> **数据条目**
_____
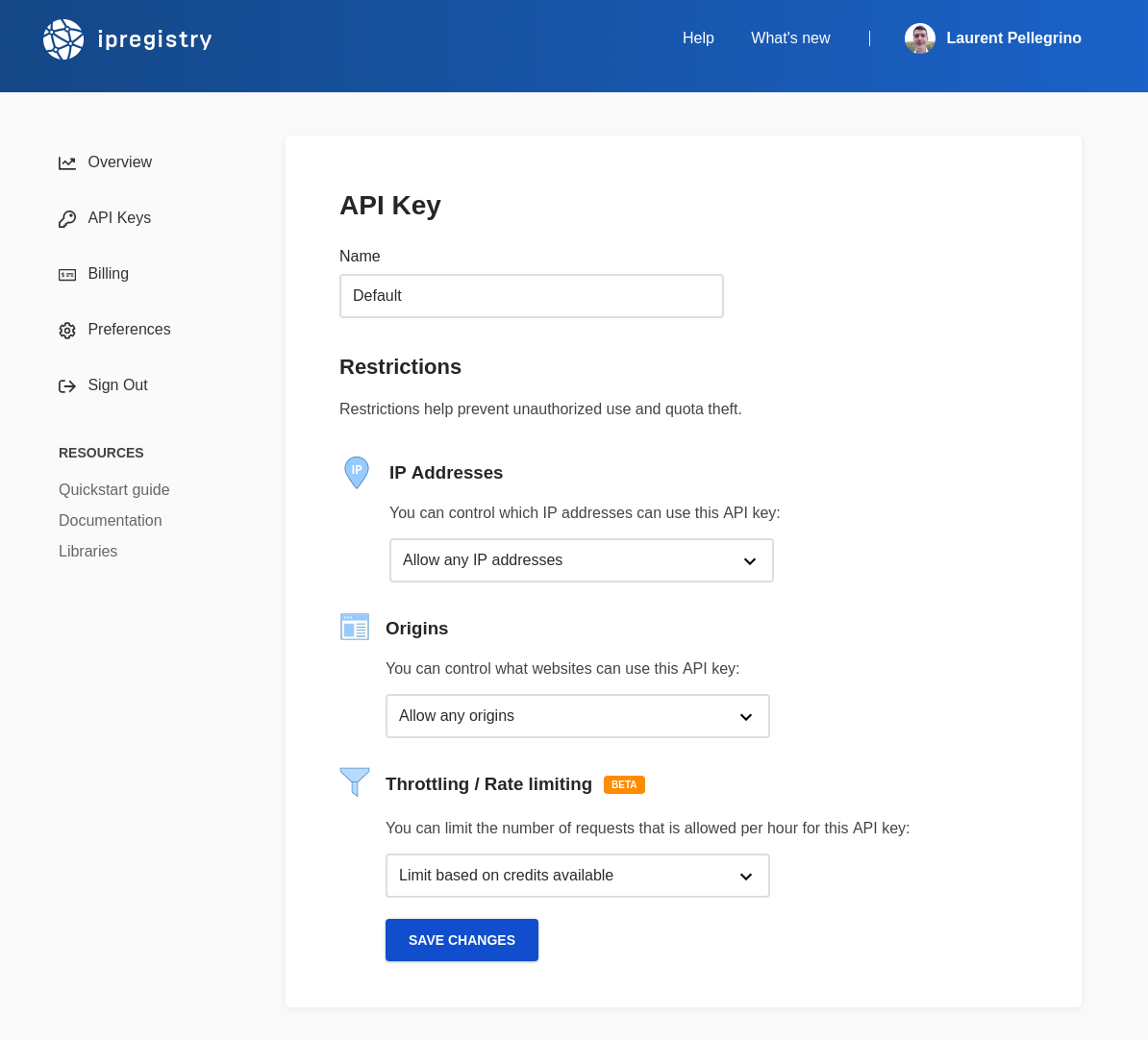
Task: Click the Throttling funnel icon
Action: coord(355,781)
_____
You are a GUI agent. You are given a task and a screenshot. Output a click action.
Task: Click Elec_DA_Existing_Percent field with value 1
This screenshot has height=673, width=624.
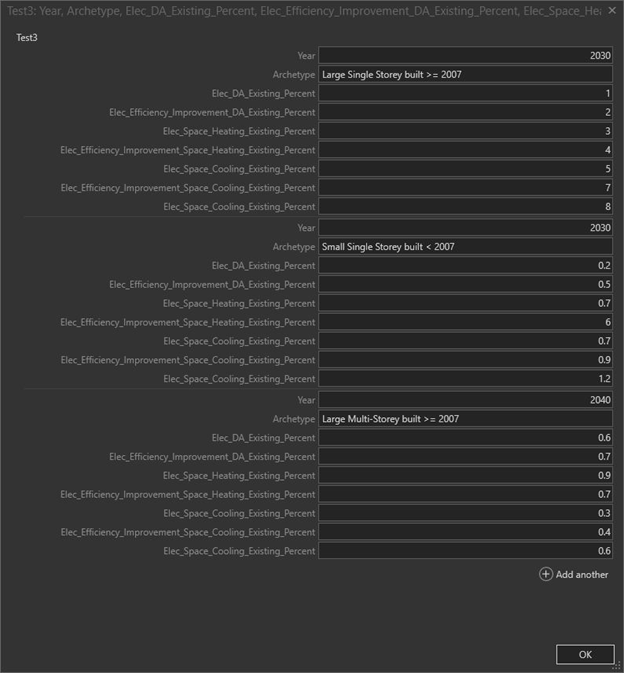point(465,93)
_____
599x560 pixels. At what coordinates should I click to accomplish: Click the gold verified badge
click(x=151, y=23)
_____
> **任务说明**
请把从含有“You are a GUI”的那一行到含有“point(465,93)”的那一行（首尾两行都算在内）输出为 JSON 字符串列表，每行对应一个字符串，略去空行。答案中不要包含图片。

> **书面回答**
[
  "You are a GUI agent. You are given a task and a screenshot. Output a click action.",
  "Task: Click Elec_DA_Existing_Percent field with value 1",
  "This screenshot has height=673, width=624.",
  "point(465,93)"
]